La PPE se donne comme objectif de porter la part d’origine renouvelable (biomasse, pompes à chaleur, géothermie, biogaz, solaire thermique) de 22% en 2017 à 33% en 2023 et à 38% en 2028. La production de chaleur renouvelable devrait ainsi passer de 154 TWh en 2016 à 196 TWh en 2023, pour la première période de la PPE 2019-2023 puis entre 157 TWh et 169 TWh en 2028. Mais sur ces chiffres, la biomasse solide pèse lourd, avec 123 TWh produits en 2016 et 145 TWh prévus en 2023, puis de 157 TWh à 169 TWh en 2028. Certes, la PPE veut porter à 9,5 millions le nombre de foyers équipés d’un chauffage au bois labellisé, et raccorder 3,4 millions de logement à un réseau de chaleur… Mais les professionnels estiment que la place de la cogénération bois doit exister dans la PPE. Ils soulignent en effet que : «Cette production d’énergie tout au long de l’année, qui nécessite des approvisionnements constants et pas seulement en période hivernale, permet à la filière amont de production de bois énergie de se structurer et d’investir dans des outils d’exploitation, de production et de transformation grâce à des contrats de fourniture qui s’inscrivent dans la durée.
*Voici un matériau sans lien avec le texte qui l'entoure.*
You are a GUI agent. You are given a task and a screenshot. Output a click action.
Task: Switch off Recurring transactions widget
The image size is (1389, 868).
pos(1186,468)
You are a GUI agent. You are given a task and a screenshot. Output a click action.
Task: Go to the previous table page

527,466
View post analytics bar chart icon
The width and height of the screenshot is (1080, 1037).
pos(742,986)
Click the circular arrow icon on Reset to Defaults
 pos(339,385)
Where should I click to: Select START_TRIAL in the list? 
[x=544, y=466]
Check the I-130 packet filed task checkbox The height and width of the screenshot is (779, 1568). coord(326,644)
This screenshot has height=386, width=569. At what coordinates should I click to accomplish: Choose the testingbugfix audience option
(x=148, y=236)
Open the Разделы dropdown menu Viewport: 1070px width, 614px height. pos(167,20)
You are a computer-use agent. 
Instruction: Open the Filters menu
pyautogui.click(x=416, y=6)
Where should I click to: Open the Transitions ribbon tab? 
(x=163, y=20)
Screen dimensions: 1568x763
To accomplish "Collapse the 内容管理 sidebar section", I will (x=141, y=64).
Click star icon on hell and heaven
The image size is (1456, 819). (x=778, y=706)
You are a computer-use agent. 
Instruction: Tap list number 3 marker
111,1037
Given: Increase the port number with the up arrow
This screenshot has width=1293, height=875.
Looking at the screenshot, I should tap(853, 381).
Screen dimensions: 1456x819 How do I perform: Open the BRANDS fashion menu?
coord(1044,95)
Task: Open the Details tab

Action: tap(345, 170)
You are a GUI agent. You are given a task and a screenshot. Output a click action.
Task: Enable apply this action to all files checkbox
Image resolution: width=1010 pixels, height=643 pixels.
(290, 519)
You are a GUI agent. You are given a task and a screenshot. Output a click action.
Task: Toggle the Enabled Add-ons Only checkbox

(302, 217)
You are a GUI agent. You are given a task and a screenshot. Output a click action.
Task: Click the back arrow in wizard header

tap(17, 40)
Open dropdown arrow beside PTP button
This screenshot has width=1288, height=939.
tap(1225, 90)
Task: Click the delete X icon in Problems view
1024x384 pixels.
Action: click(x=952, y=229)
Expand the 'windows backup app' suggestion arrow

Elle permet à l’industrie française du bois de gagner en compétitivité et d’améliorer la création de valeur du fait d’un investissement qui autorise à la fois la production d’une énergie décarbonée et la valorisation de la chaleur dans un dispositif de séchage des bois, préalable indispensable au développement d’unités de deuxième et troisième transformation.»

Et les particules ?

Enfin, chaque année au moment des pics de pollution hivernaux, revient sur la table la question des émissions de particules des chaudières au bois des particuliers, accusées de tous les maux. Côté grosses chaudières, elles sont en effet plus récentes et souvent avec des flux largement maîtrisés.

Une fois encore les professionnels du secteur, SER en tête, montent au créneau, rappelant que 82% de ces particules proviennent de chauffage au bois avec «foyers ouverts» (l’âtre par lequel le Père Noël passe…) installés depuis des années chez les particuliers.  Des aides financières existent pour renouveler le parc de la prime à l’achat de chaudières performantes – notamment grâce au travail des industriels du secteur et de la R&D menées avec l’Ademe (Agence de l’environnement et de la maîtrise de l’énergie) – au Fonds Air Bois mis en œuvre par les collectivités territoriales.

La profession du bois énergie rappelle que les émissions de particules seront divisées par deux en huit ans grâce au remplacement des foyers ouverts et des appareils anciens, dès 2020. En poursuivant cette tendance, une nouvelle réduction par deux, voire plus (avec du combustible de qualité), est accessible dès 2030.

Ainsi, comparé aux autres énergies non renouvelables, le bois rejette très peu de gaz à effet de serre (26g/kWh contre autour de 220 g/kWh pour le gaz) grâce à la gestion durable des forêts, le CO2 rejeté lors de la combustion étant absorbé par la croissance des arbres.